Anayasa hükümleri, yasama, yürütme ve yargı organlarını, idare makamları ve kişileri bağlıyan temel hukuk kurallarıdır. "

"Madde 19 Fıkra 3) Kimse, ibadete, dinî âyin ve törenlere katılmaya, dinî inanç ve kanaatlerini açıklamaya zorlanamaz. Kimse, dini inanç ve kanaatlerinden dolayı kınanamaz."

"Madde 64 - Kanun koymak, değiştirmek ve kaldırmak, Devletin bütçe ve kesinhesap kanun tasarılarını görüşmek ve kabul etmek, para basılmasına, genel ve özel af ilânına, mahkemelerce verilip kesinleşen ölüm cezalarının yerine getirilmesine karar vermek, Türkiye Büyük Millet Meclisinin yetkilerindendir.

Türkiye Büyük Millet Meclisi kanunla belli konularda, Bakanlar Kuruluna kanun hükmünde kararnameler çıkarmak yetkisi verebilir. Yetki veren kanunda, çıkarılacak kararnamelerin amacı, kapsamı ve ilkeleriyle bu yetkiyi kullanma süresinin ve yürürlükten kaldırılacak kanun hükümlerinin açıkça gösterilmesi ve kanun hükmünde kararnamede de yetkinin hangi kanunla verilmiş olduğunun belirtilmesi lâzımdır.

Bu kararnameler, Resmî Gazete"de yayımlandıkları gün yürürlüğe girerler. Ancak, kararnamede yürürlük tarihi olarak daha sonraki bir tarih de gösterilebilir. Kararnameler, Resmî Gazete"de yayımlandıkları gün Türkiye Büyük Millet Meclisine sunulur.
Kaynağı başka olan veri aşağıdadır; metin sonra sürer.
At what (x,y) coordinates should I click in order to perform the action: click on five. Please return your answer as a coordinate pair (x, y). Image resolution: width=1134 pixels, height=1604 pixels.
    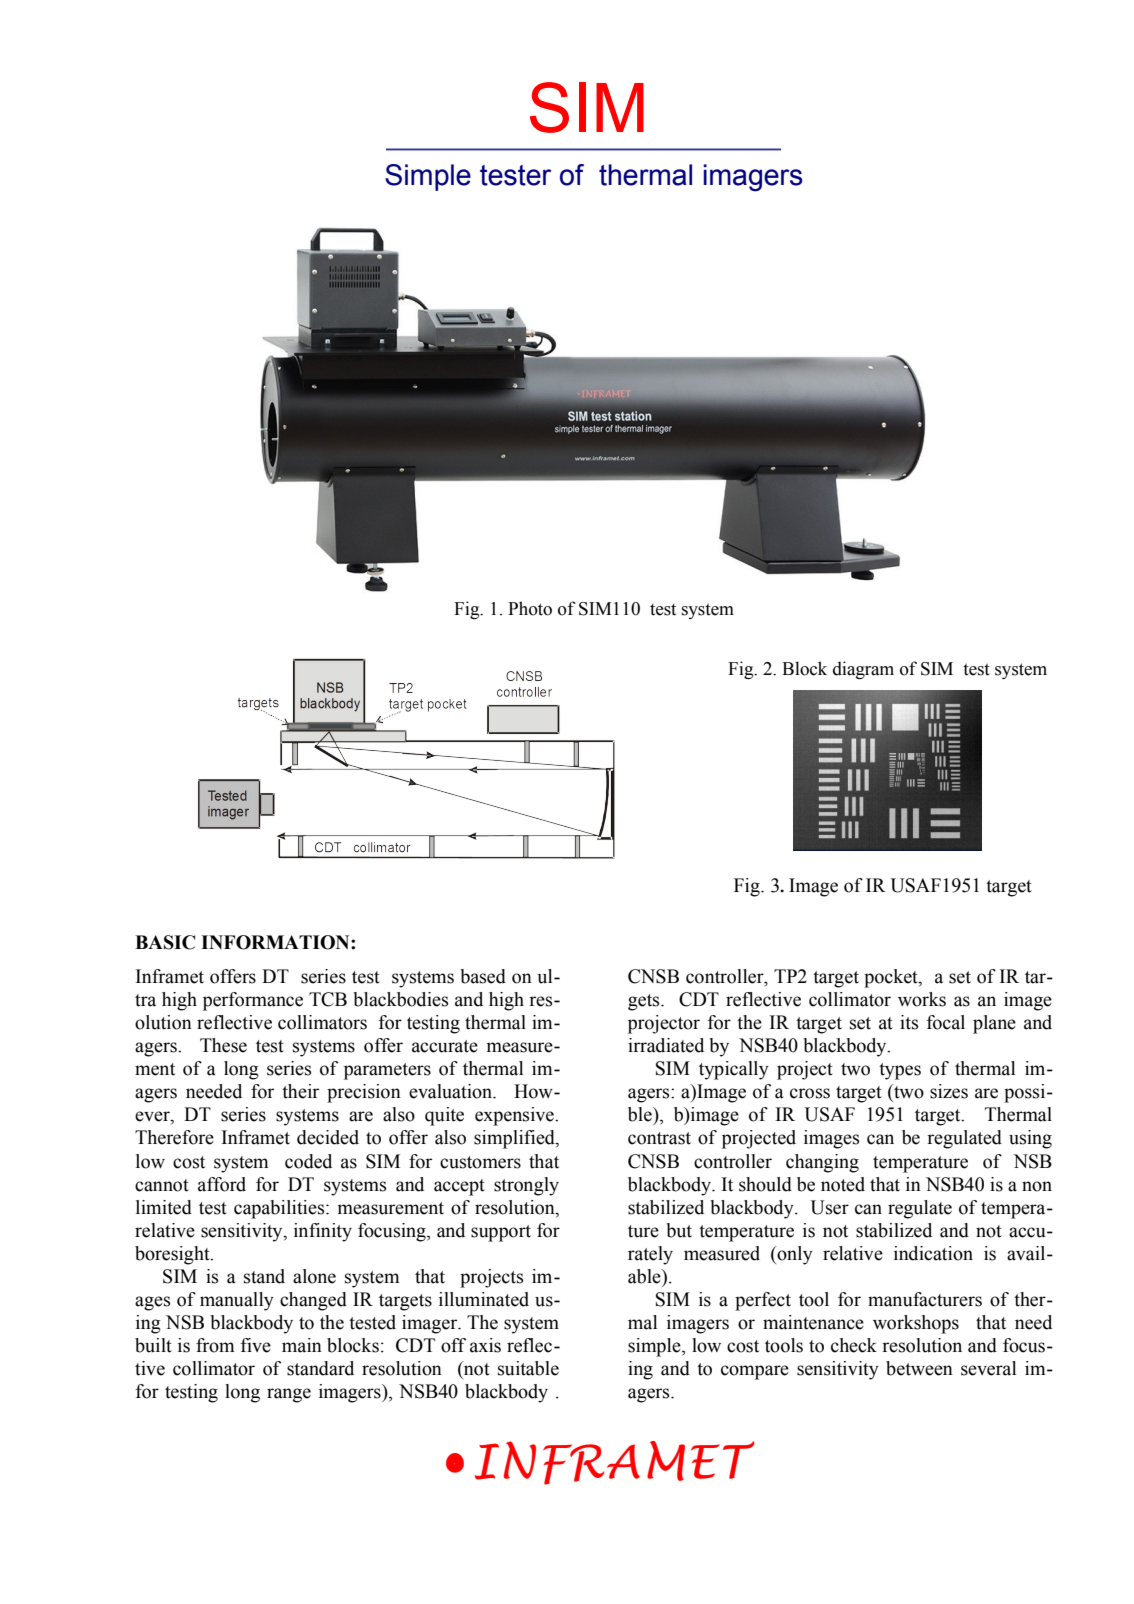
    Looking at the image, I should click on (256, 1345).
Yetki kanunları ve Türkiye Büyük Millet Meclisine sunulan kararnameler, Anayasa"nın ve yasama meclisleri içtüzüklerinin kanunların görüşülmesi için koyduğu kurallara göre, ancak, komisyonlarda ve genel kurullarda diğer kanun tasarı ve tekliflerinden önce ve ivedilikle görüşülüp karara bağlanır.

Yayımlandıkları gün Türkiye Büyük Millet Meclisine sunulmayan kararnameler bu tarihte, Türkiye Büyük Millet Meclisince reddedilen kararnameler bu kararın Resmî Gazete"de yayımlandığı tarihte yürürlükten kalkar. Değiştirilerek kabul edilen kararnamelerin değiştirilmiş hükümleri, bu değişikliklerin Resmî Gazete"de yayımlandığı gün yürürlüğe girer.

Anayasanın ikinci kısmının birinci ve ikinci bölümlerinde yer alan temel hak ve hürriyetler ile dördüncü bölümünde yer alan siyasi haklar ve ödevler kanun hükmünde kararnamelerle düzenlenemez. Anayasa Mahkemesi, bu kararnamelerin Anayasa"ya uygunluğunu da denetler."

"Madde 92 - Kanun tasarı ve teklifleri önce Millet Meclisinde görüşülür,

Millet Meclisinde kabul, değiştirilerek kabul veya reddedilen tasarı ve teklifler Cumhuriyet Senatosuna gönderilir.

Millet Meclisinde kabul edilen metin, Cumhuriyet Senatosunca değişiklik yapılmadan kabul edilirse bu metin kanunlaşır.

Cumhuriyet Senatosu, kendisine gelen metni değiştirerek kabul ederse, Millet Meclisinin bu değişikliği benimsemesi halinde metin kanunlaşır.

Millet Meclisi, Cumhuriyet Senatosundan gelen metni benimsemezse, her iki Meclisin ilgili komisyonlarından seçilecek eşit sayıdaki üyelerden bir karma komisyon kurulur. Bu komisyonun hazırladığı metin Millet Meclisine sunulur. Millet Meclisi, karma komisyonca veya Cumhuriyet Senatosunca veya daha önce kendisince hazırlanmış olan metinlerden birini olduğu gibi kabul etmek zorundadır. Cumhuriyet Senatosunda üye tamsayısının salt çoğunluğu ile kabul edilmiş olan madde değişikliklerinde, Millet Meclisinin kendi ilk metnini benimsemesi için, üye tamsayısının salt çoğunluğunun oyu gereklidir. Bu halde açık oya başvurulur.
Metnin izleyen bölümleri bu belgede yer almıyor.